> **TASK DETAILS**:
Using the records that follow, work out how many lines hold the string "Given" and provide that number only.

--- START ---

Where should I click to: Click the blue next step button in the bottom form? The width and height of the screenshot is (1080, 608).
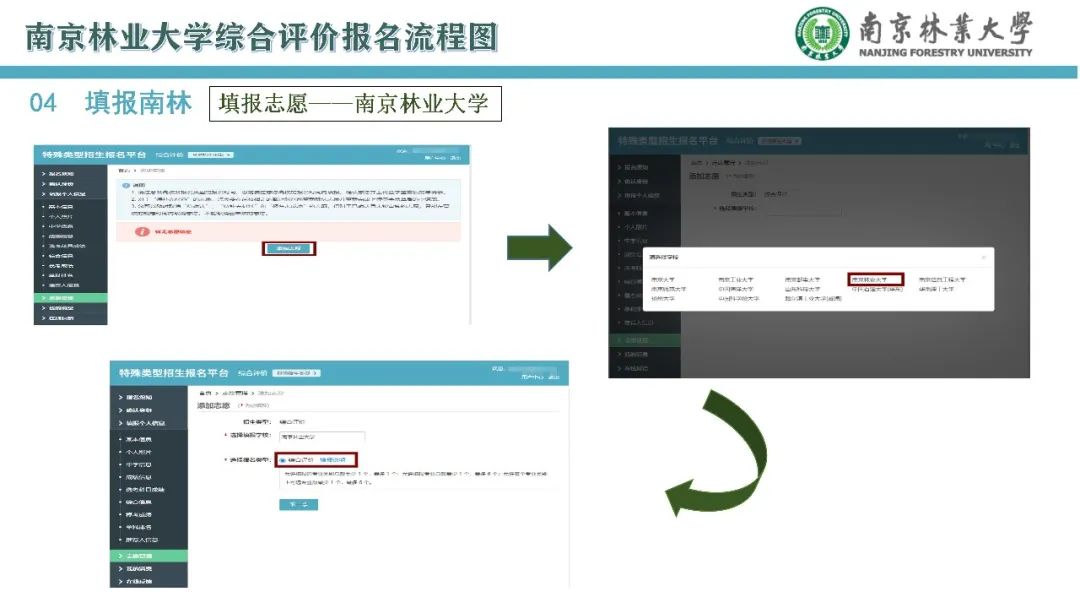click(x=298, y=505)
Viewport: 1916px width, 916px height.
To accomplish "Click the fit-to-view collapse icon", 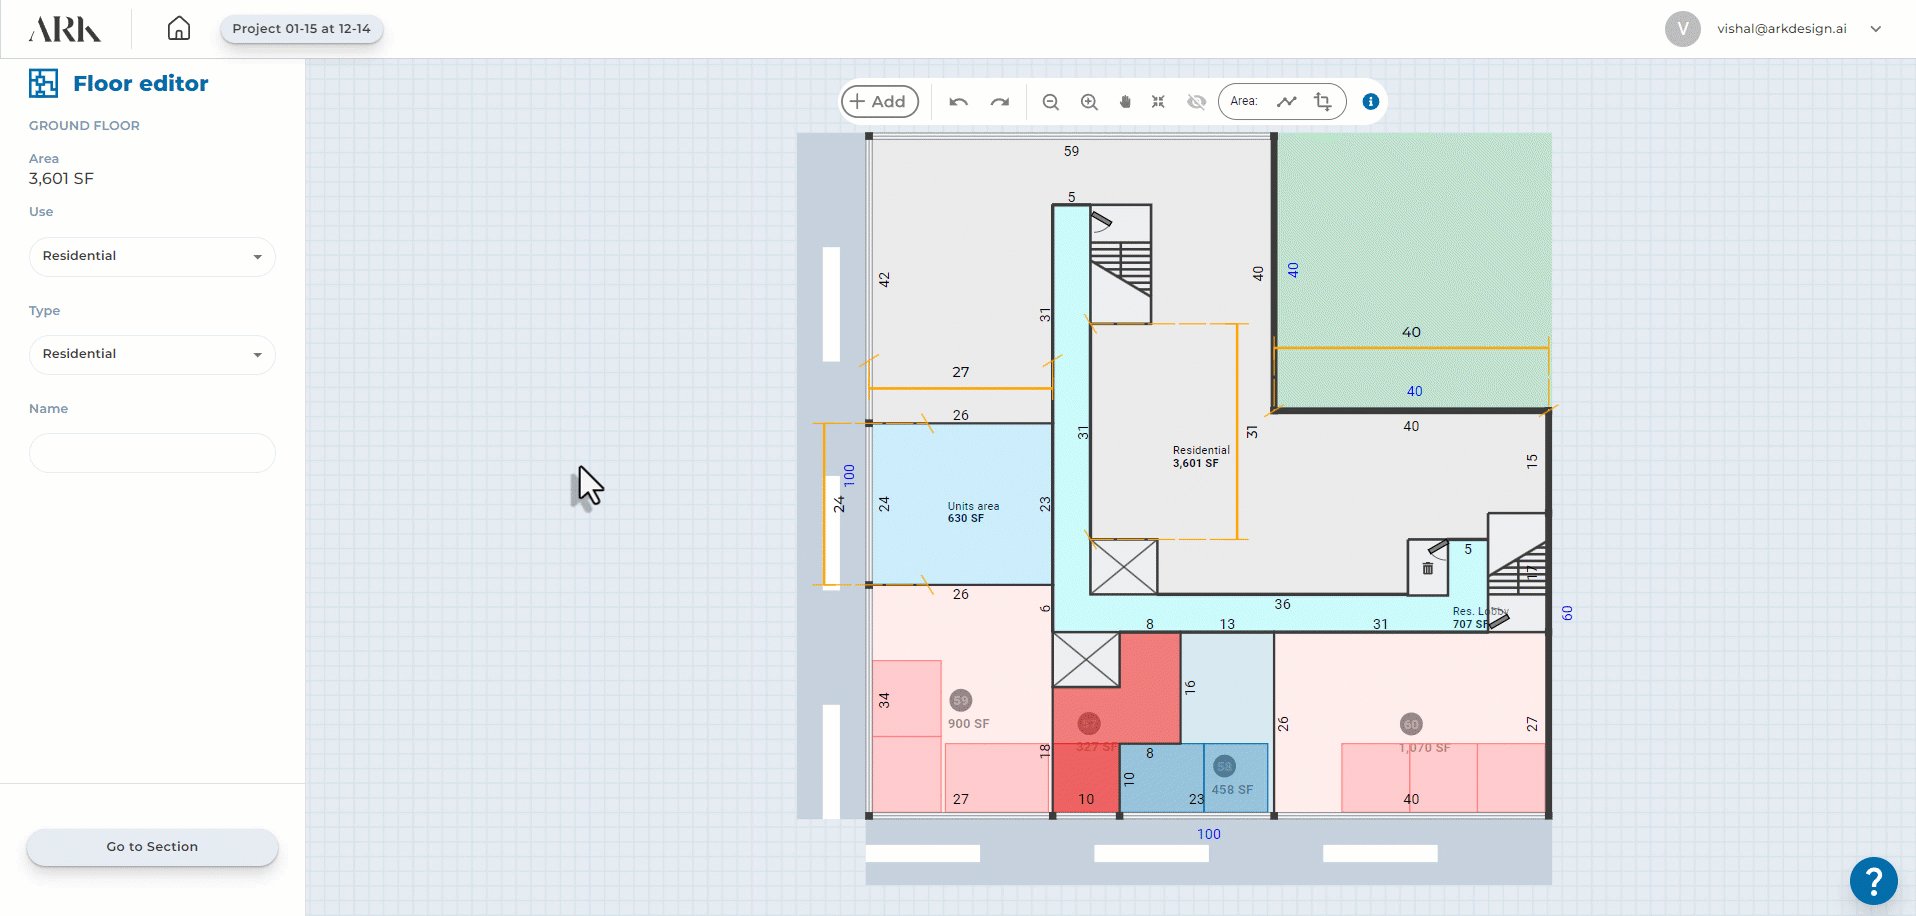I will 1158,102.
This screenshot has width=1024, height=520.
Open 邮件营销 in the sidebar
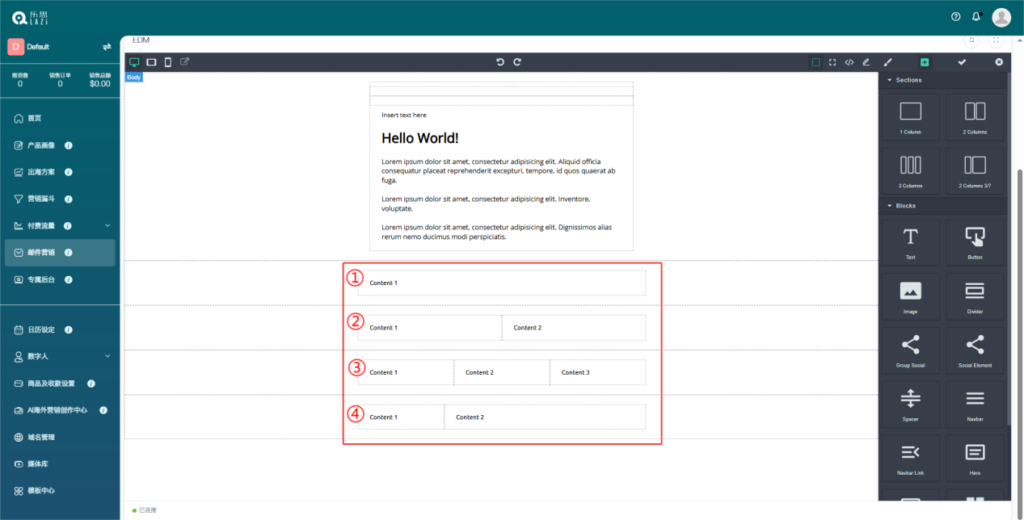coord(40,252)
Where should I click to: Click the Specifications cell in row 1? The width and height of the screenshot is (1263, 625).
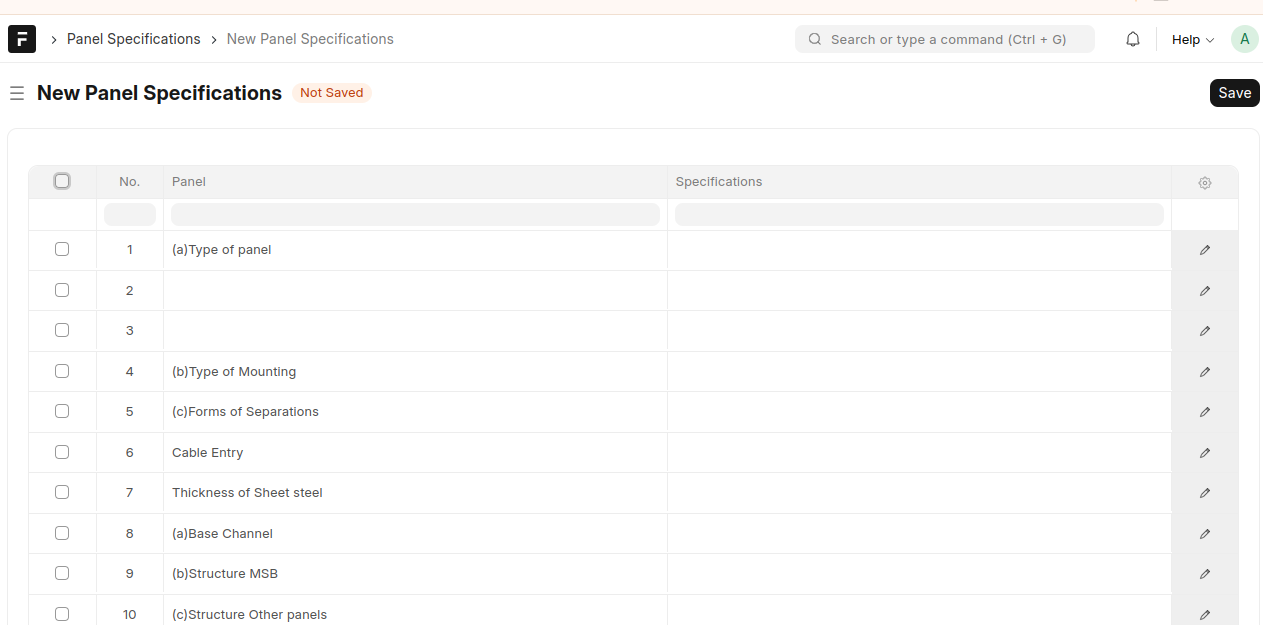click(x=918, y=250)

--- END ---
--- START ---

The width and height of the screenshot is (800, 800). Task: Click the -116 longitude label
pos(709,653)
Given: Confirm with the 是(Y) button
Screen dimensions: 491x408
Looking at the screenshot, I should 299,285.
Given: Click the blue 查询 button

--- END ---

> **SOLUTION**:
2